Take your piece and clean it perfectly with acetone.
Heating colors are a form of oxydation, so any impurities present on the piece will produce an uneven coloring, no matter how careful you are with heating.
Use a propane torch or kitchen fire.
By keeping the piece with pliers or tweezers (caution, they will get HOT!) keep the piece in the column of rising hot gases ABOVE the flame.
Start a good ten inches over the flame, than lower it slowly. The process will take patience and time, so if you have to produce a lot of parts, it's better if you take an electric oven with a professional termocouple (kitchen ovens won't reach the necessary heat nor be accurate enough).
Watch closely as the piece goes through color changes: pale yellow, yellow, dark yellow, brown, purple and, finally, blue.
The slower and more even the heat, the more even the color.

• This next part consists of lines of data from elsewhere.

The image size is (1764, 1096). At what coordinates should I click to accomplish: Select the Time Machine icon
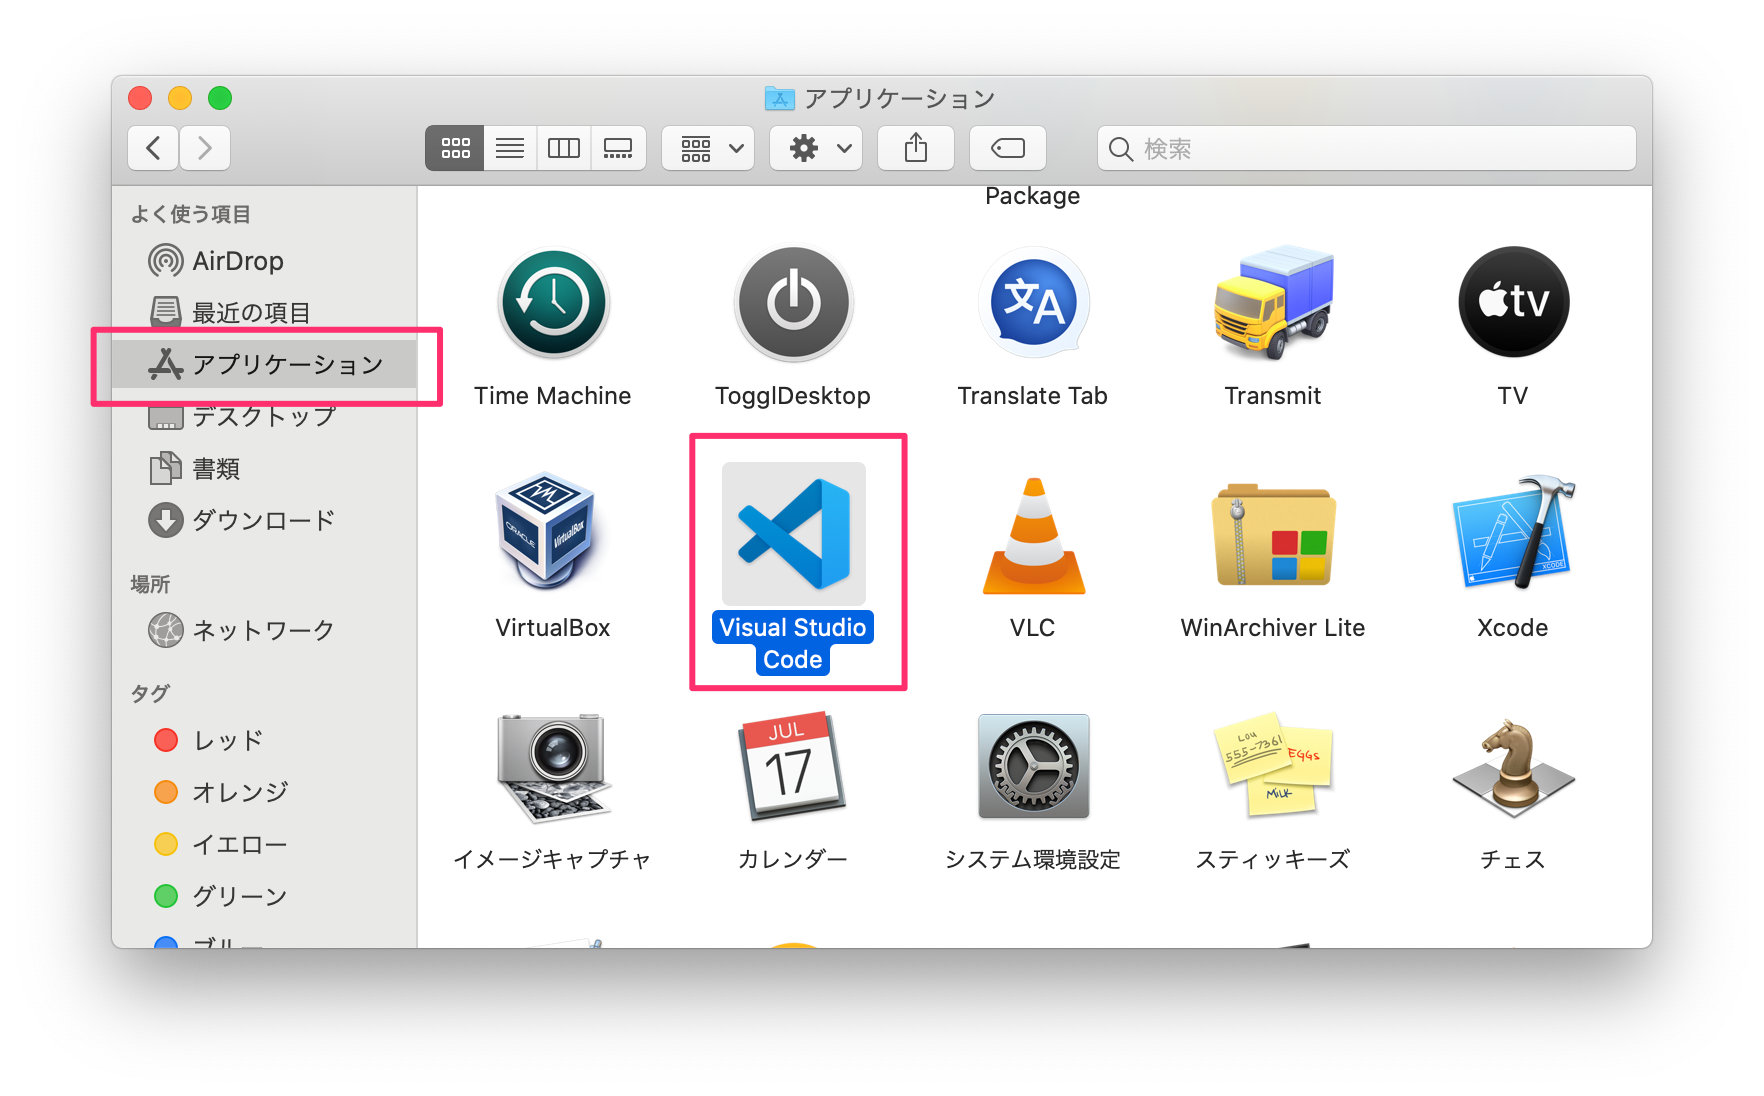pyautogui.click(x=553, y=302)
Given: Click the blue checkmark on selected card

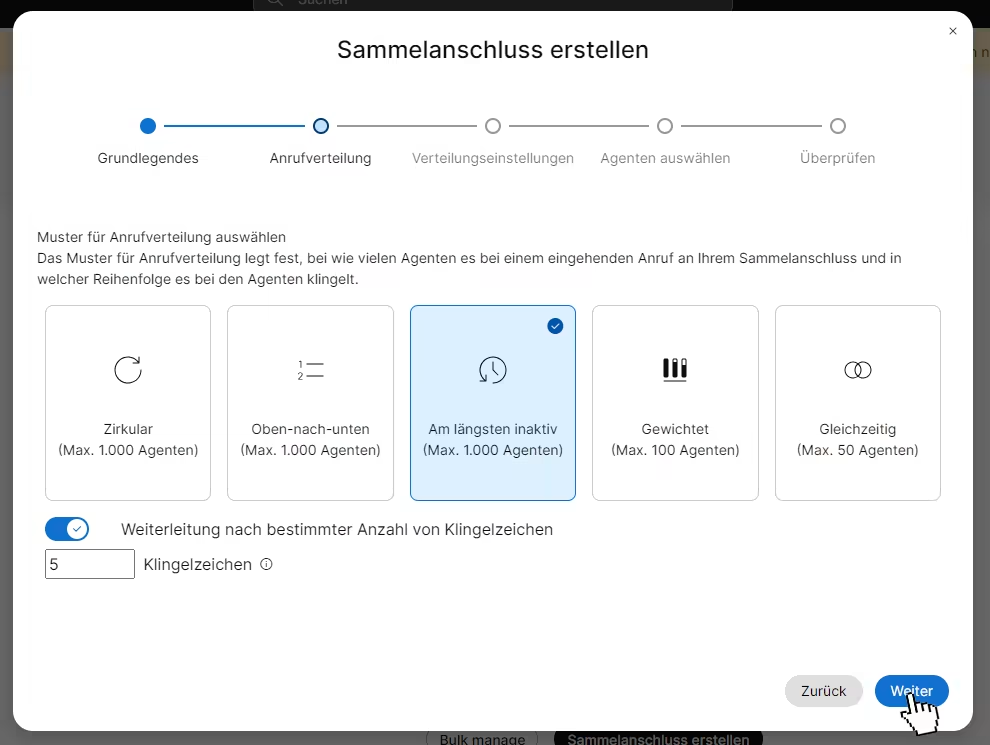Looking at the screenshot, I should pyautogui.click(x=555, y=326).
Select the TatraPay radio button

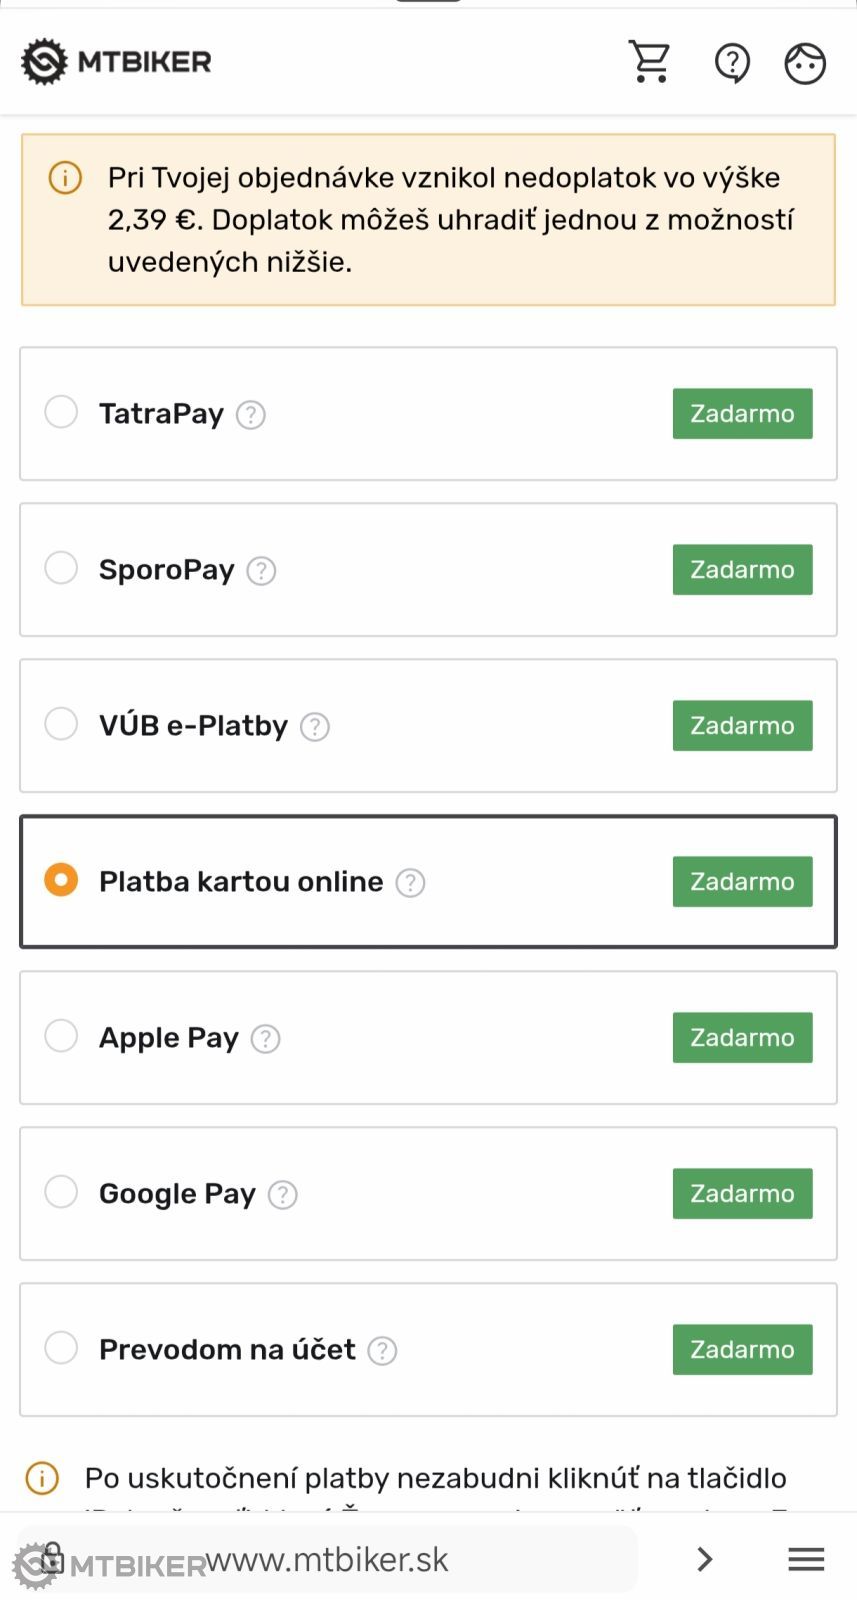tap(61, 412)
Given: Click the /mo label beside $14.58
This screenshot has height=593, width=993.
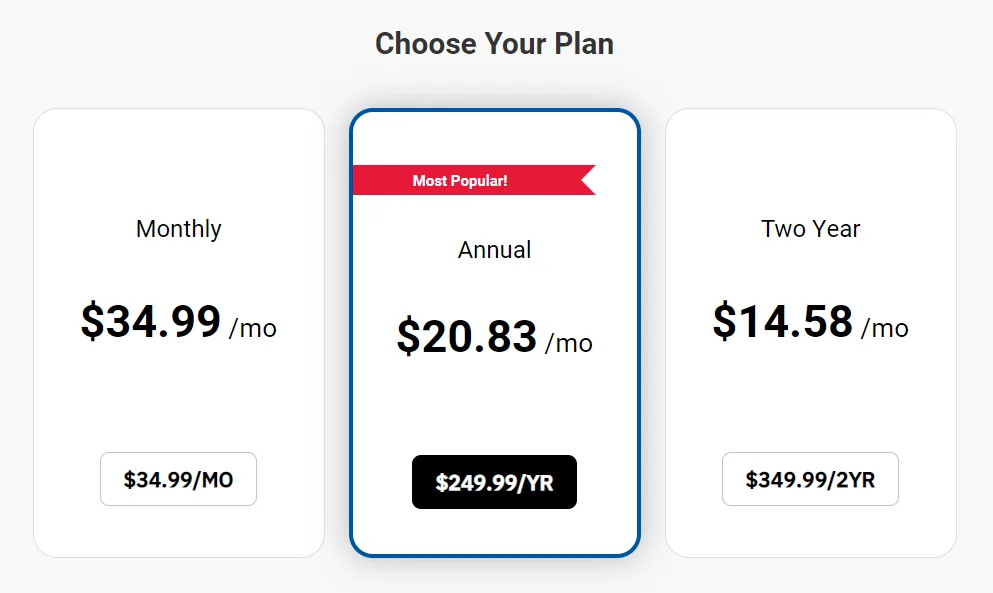Looking at the screenshot, I should pos(885,328).
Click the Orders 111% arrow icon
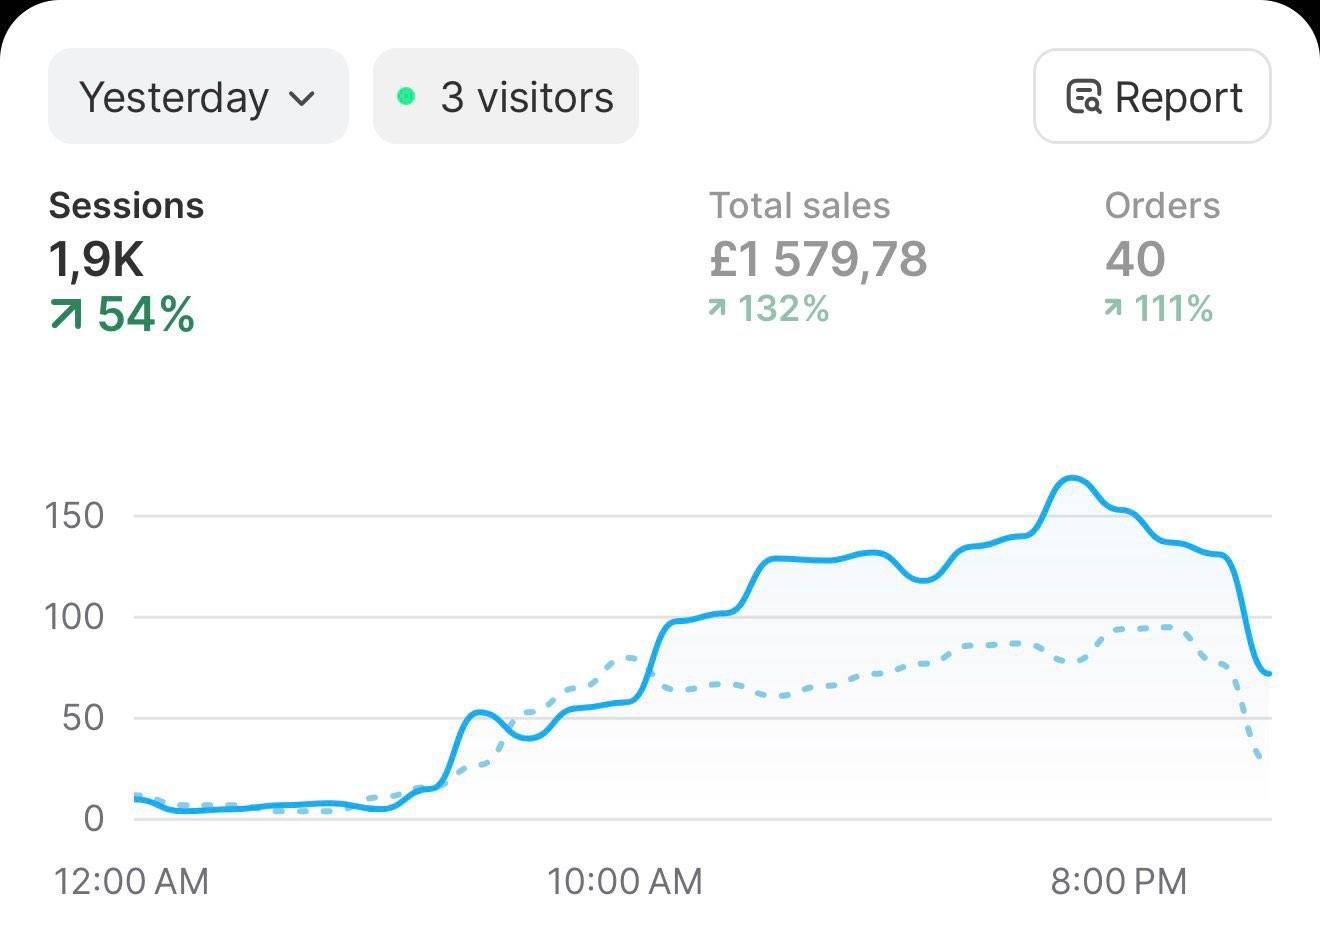The image size is (1320, 939). coord(1113,309)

As soon as you reach the proper color, quench in water.
It's not the proper method to heat treat, but since you just want color it's the easiest way.
EVEN and SLOW are the keywords.
If at 10" you see the piece changing color and then stopping at a given color, and not running through the whole range to the color you want, just lower it maybe an inch, and watch closely to see what happens. if it doesn't get hot enough, lower it another inch, and so on, waiting at least a couple of minutes to see what happens.
I say 10" because that's the distance I use on my coal forge, but for a propane kitchen fire it may be too much (or too little, who knows?).
Remember this coloring is on the very surface only. Simple handling will wear it off with time.